変身解除したコウスケもまた、生身でハルトたちのところまで転がされてしまう。
さらに、白い魔法使いは全く感情を見せない動きで、懐から何か黒い物を取りだした。
「あれは……!」
それを目にした途端、ハルトの目に光が戻る。
その黒いものには、これまで二度、苦しめられてきた。
一度目は、ウィザードの力を奪い、アナザーウィザードとして。
二度目は、ヤマタノオロチの力を得たグレムリンとして。
白い魔法使いが、その黒い時計のスイッチを入れる。
すると。
「うっ……ぐあああああああああ!」
ビーストが呻き声を上げる。
彼の全身から、黄色の粒子が溶け出していく。それは監督役の黒い時計に集約されていき、やがて黒い時計が、真に産声を上げる。
『ビースト』
「完成……」
白い魔法使いは、変化していく時計を見て頷いた。
やがて研究室の残骸を見下ろす白い魔法使いは、鼻を鳴らした。
「さて。そこのキメラは、賢者の石で造られた命。アナザーライダーになって、無事にいられるわけがないか」
『ビースト』
白い魔法使いは、黒い時計のスイッチを押した。
ガイダンスボイスが流れ、白い魔法使いは時計を放る。
掴もうとしたハルトとえりかの手を、あたかも生き物のように掻い潜り、黒い時計は白い獣の体内に埋め込まれていく。
「な……っ!?」
「結梨ちゃん!」
『ビースト』
三度鳴らされる起動音。
白いキメラは、自らの体に何が起こっているのかを理解できていないのだろう。体の内側からあふれ出てくる黒いオーラが魔法陣を形作り、キメラを包んでいく。
「お兄ちゃん……お姉ちゃん……」
その声は、全く変わりない。
結梨のままだが、それがキメラから発せられているという異常に、頭が最後まで受け入れられなかった。

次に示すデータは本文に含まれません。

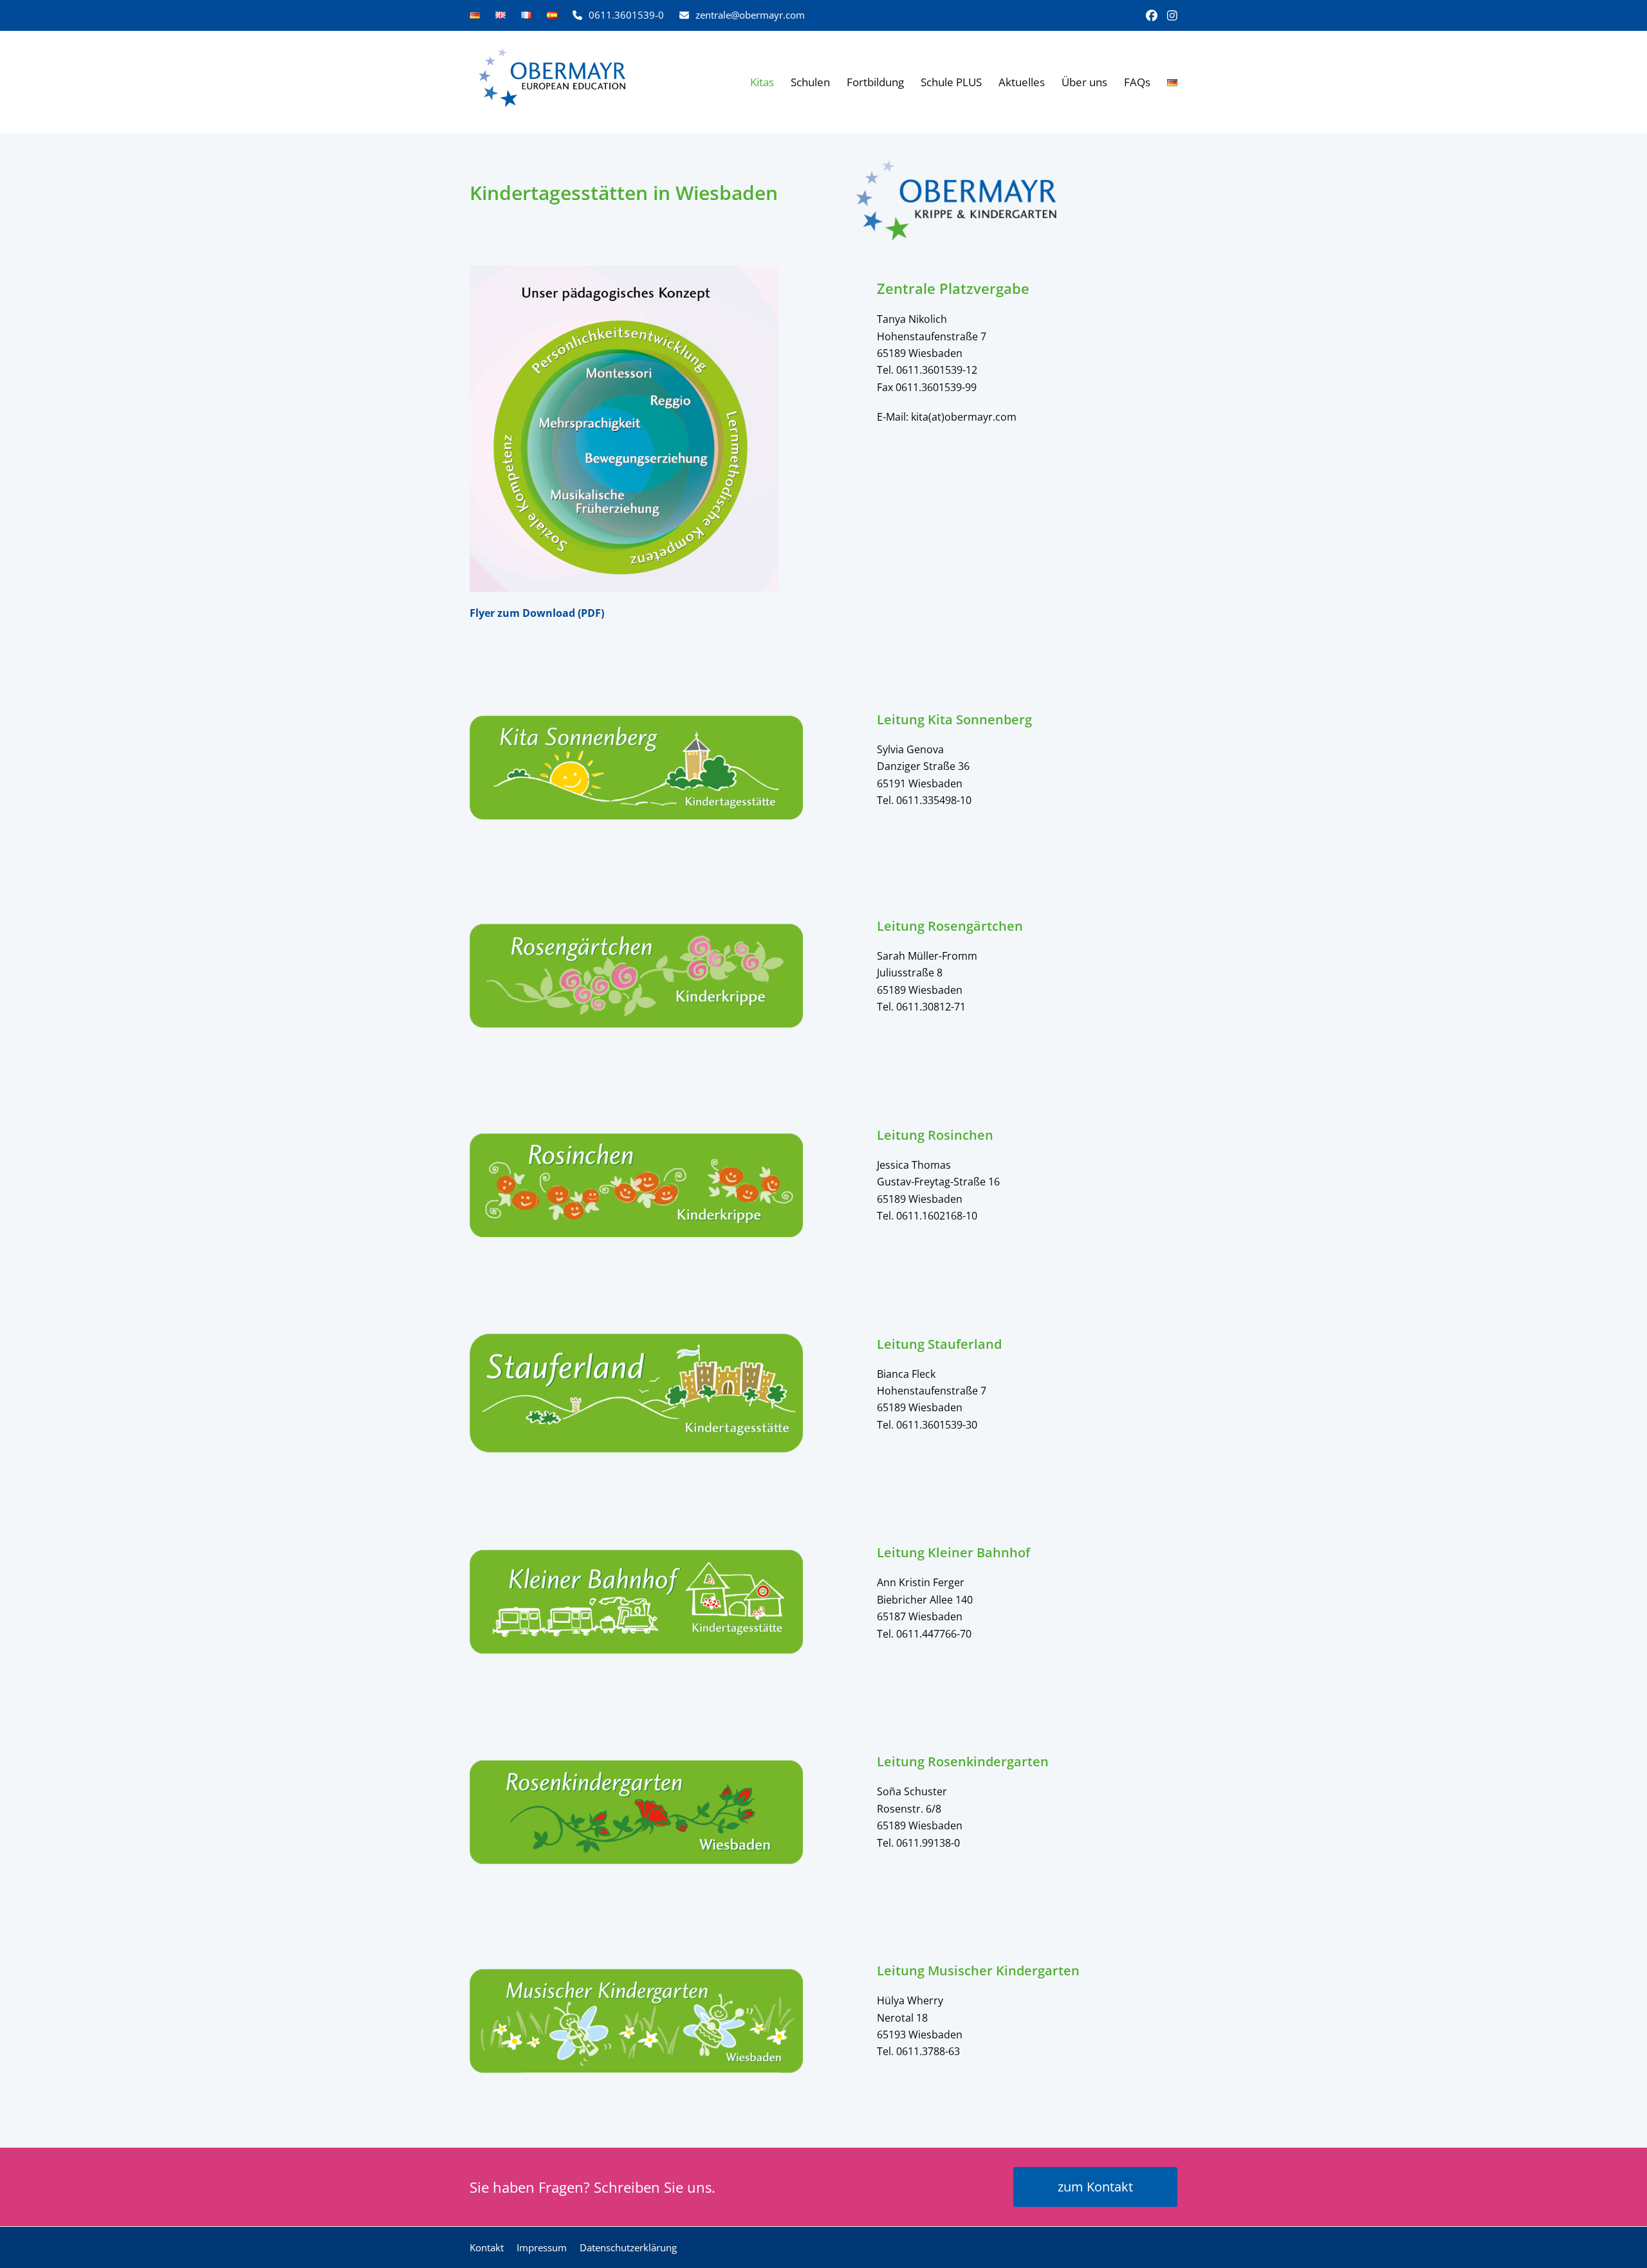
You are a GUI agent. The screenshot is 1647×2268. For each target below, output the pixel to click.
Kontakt (487, 2247)
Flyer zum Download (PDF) (537, 613)
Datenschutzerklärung (628, 2247)
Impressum (542, 2247)
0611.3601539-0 (626, 14)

そうしている間に、黒い魔法陣がキメラを作り変えていく。体が巨大化し、白い体は薄汚れた金色に染まっていく。
「な、何やってるんだよハルト……! えりかも!」
呆然としていたハルト。コウスケがえりかとともにその場から地上へ移動させられなければ、巨体となった結梨に圧し潰されていたかもしれない。
地下室だった空間を埋め尽くす、獣の怪物。ライオンの頭に、左右にはハヤブサとイルカ、頭の下には逆さについた猛牛。そして尾にはカメレオン。
まさに、ビーストの特徴そのものだったが、本物の獣が、ビーストの力を再現するためだけに縫合されたようだった。
「おい、今度はオレの偽物かよ……」
「そうだね。アナザービーストだ」
コウスケと白い魔法使いの会話も、ハルトには遠くに聞こえた。